Marjorie, I understand how you feel. For most people it’s the same for their required minimum distributions (RMDs). I should add that I have held and maintained these properties and depreciated them for over 40 years. If I sold, recapture of the depreciation would drastically lower my cost basis (almost down to the value of the land alone) and the taxes, consistent with my personal and business values, would be enormous.
I think owning real estate for active or passive investment is a losing proposition. Active investing entails more hours. Instead of real estate stock market is a better proposition. If you own stock that will include real estate also. So owning real estate separately will involve additional burden.
All true, but I would include one or two private pieces for diversification. REITS tend to be beholden to fluctuations in the broad market, whereas that’s less so for personally owned property.

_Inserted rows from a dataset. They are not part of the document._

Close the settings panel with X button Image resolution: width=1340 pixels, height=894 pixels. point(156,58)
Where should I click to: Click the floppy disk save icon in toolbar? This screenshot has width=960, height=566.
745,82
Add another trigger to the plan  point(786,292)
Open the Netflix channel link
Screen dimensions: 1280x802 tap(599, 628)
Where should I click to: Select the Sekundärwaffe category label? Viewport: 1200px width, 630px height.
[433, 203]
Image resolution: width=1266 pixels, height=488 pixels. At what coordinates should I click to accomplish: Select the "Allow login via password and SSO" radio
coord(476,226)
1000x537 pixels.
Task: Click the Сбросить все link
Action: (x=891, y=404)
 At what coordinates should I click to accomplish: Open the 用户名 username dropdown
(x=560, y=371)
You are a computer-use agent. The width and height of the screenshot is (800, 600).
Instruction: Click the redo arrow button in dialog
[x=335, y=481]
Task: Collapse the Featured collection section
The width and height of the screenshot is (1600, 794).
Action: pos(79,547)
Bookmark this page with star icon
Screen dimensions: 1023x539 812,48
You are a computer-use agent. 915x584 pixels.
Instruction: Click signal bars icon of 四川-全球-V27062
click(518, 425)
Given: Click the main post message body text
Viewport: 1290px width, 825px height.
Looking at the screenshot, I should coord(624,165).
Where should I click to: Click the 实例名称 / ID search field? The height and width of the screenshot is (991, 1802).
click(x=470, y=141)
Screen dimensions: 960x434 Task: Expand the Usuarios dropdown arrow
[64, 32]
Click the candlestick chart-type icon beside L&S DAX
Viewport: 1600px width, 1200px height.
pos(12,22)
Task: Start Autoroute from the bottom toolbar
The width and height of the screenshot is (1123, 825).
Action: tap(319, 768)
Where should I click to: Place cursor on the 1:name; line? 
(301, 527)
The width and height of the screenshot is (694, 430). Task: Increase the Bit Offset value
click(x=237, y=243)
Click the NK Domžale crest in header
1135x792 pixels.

I think you’ve made a fine decision for your family. Direct ownership of rental properties is essentially a business, and I know several families who never gave a thought to closing their businesses just because the original owner was aging or ready to retire. But, they had a plan for passing the managerial torch. Was that consideration part of your discussion?
Hi Edmund
Yes, it was, definitely. I also had a more sentimental/respectful reason. Owning private real estate has been the engine that has driven my family’s financial well-being across four generations. Maybe I’m just a sucker, but I know Alberta and Ryan won’t be—they don’t have the personality and they’ve witnessed the stress first-hand.